## GOALS:
**A)** In the excerpt on inaccessible words, rewrite the stretch from "The language defined" through "specific manufacturing process.", replacing "inaccessible" with "unreachable".
**B)** In the excerpt on inaccessible words, how many occurrences of $W$ does a word of length 30 with 8 occurrences of $B$ contain?

The language defined by all five these conditions are the
so-called inaccessible words, and are exactly those
which do not admit of synthesis by a specific manufacturing process.
The language $S$ is defined by conditions
$(i),\ (ii)$ and $(iii).$ Let $f = (1 + w + w^2 + w^3 + w^4 + w^5 + w^6).$
The definition of $p_S$ yields that
\[ p_S = f + bfb + bfbfbfb + bfbfbfb + \ldots \]
or more formally
\[ p_S = \sum_{i=0}^\infty b^{2i}f^{2i-1} \]
If you wish to see you many words there are in
this language of length 30 and involving 8 occurrences of
$B$ (and so 22 occurrences of $W$) you look at the coefficient
of $b^8w^{22}$ and this is precisely the coefficient of $w^{22}$
in $f^7.$ This can be determined in a trice by almost any computer
algebra system (AXIOM, MAPLE, REDUCE etc).

## MATERIAL:
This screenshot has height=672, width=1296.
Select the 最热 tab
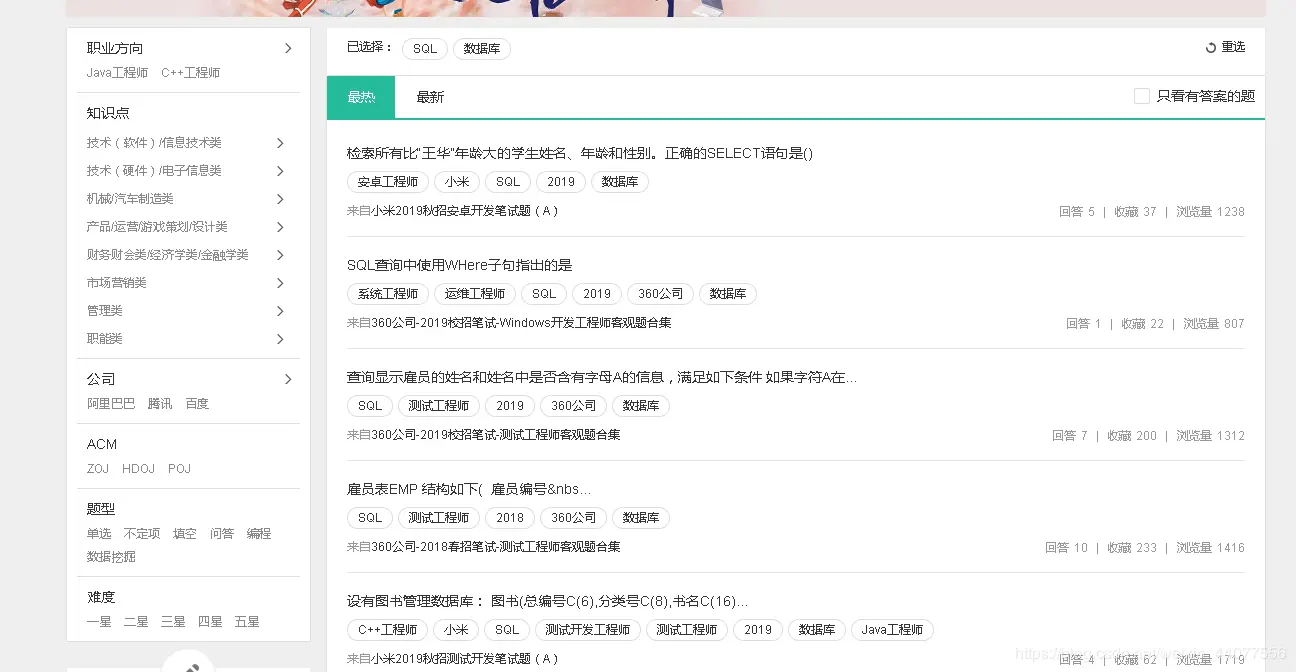360,97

## RESULTS OF THE EXERCISE:
**A)**
The language defined by all five these conditions are the
so-called unreachable words, and are exactly those
which do not admit of synthesis by a specific manufacturing process.

**B)** 22